**EXERCISE DIRECTIONS:** Your answer must be a word-for-word copy of the data.

**RECORD EXCERPTS:**
☆ ☆ ☆

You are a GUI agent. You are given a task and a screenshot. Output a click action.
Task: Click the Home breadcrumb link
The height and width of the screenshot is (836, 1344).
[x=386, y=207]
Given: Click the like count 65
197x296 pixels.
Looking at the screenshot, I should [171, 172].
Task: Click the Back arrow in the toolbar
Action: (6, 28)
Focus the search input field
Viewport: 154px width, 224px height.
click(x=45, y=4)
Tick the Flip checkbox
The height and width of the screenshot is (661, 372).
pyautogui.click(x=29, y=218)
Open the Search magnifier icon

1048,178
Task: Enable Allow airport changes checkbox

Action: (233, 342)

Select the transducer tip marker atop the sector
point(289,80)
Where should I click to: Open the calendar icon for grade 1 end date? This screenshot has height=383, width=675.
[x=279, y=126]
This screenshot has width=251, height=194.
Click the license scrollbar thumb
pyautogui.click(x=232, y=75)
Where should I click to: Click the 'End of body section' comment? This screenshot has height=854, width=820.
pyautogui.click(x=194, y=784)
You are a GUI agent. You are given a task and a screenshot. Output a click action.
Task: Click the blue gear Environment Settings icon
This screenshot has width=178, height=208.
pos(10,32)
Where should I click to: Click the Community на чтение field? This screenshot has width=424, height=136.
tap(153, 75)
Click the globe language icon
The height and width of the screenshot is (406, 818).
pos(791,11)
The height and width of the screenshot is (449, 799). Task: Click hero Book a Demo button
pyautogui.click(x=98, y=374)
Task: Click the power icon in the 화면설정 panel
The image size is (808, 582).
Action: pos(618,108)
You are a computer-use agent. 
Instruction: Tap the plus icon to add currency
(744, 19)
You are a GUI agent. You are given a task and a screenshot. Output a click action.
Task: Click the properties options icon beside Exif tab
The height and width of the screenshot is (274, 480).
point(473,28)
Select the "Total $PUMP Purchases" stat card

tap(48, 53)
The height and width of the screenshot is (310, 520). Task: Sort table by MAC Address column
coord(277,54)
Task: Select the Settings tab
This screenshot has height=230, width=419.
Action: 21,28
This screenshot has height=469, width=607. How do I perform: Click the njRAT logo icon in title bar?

☆ ☆ ☆

**SOLVED PROBLEM:**
You are a GUI agent. You are given a task and a screenshot. Output a click action.
Task: Click the Home breadcrumb link
The height and width of the screenshot is (836, 1344).
[x=386, y=207]
Given: Click the like count 65
197x296 pixels.
Looking at the screenshot, I should [171, 172].
Task: Click the Back arrow in the toolbar
Action: (6, 28)
Focus the search input field
Viewport: 154px width, 224px height.
click(x=45, y=4)
Tick the Flip checkbox
The height and width of the screenshot is (661, 372).
pyautogui.click(x=29, y=218)
Open the Search magnifier icon

1048,178
Task: Enable Allow airport changes checkbox

Action: (233, 342)

Select the transducer tip marker atop the sector
point(289,80)
Where should I click to: Open the calendar icon for grade 1 end date? This screenshot has height=383, width=675.
[x=279, y=126]
This screenshot has width=251, height=194.
Click the license scrollbar thumb
pyautogui.click(x=232, y=75)
Where should I click to: Click the 'End of body section' comment? This screenshot has height=854, width=820.
pyautogui.click(x=194, y=784)
You are a GUI agent. You are given a task and a screenshot. Output a click action.
Task: Click the blue gear Environment Settings icon
This screenshot has width=178, height=208.
pos(10,32)
Where should I click to: Click the Community на чтение field? This screenshot has width=424, height=136.
tap(153, 75)
Click the globe language icon
The height and width of the screenshot is (406, 818).
pos(791,11)
The height and width of the screenshot is (449, 799). Task: Click hero Book a Demo button
pyautogui.click(x=98, y=374)
Task: Click the power icon in the 화면설정 panel
The image size is (808, 582).
Action: pos(618,108)
You are a computer-use agent. 
Instruction: Tap the plus icon to add currency
(744, 19)
You are a GUI agent. You are given a task and a screenshot. Output a click action.
Task: Click the properties options icon beside Exif tab
The height and width of the screenshot is (274, 480).
point(473,28)
Select the "Total $PUMP Purchases" stat card

tap(48, 53)
The height and width of the screenshot is (310, 520). Task: Sort table by MAC Address column
coord(277,54)
Task: Select the Settings tab
This screenshot has height=230, width=419.
Action: 21,28
This screenshot has height=469, width=607. How do I perform: Click the njRAT logo icon in title bar?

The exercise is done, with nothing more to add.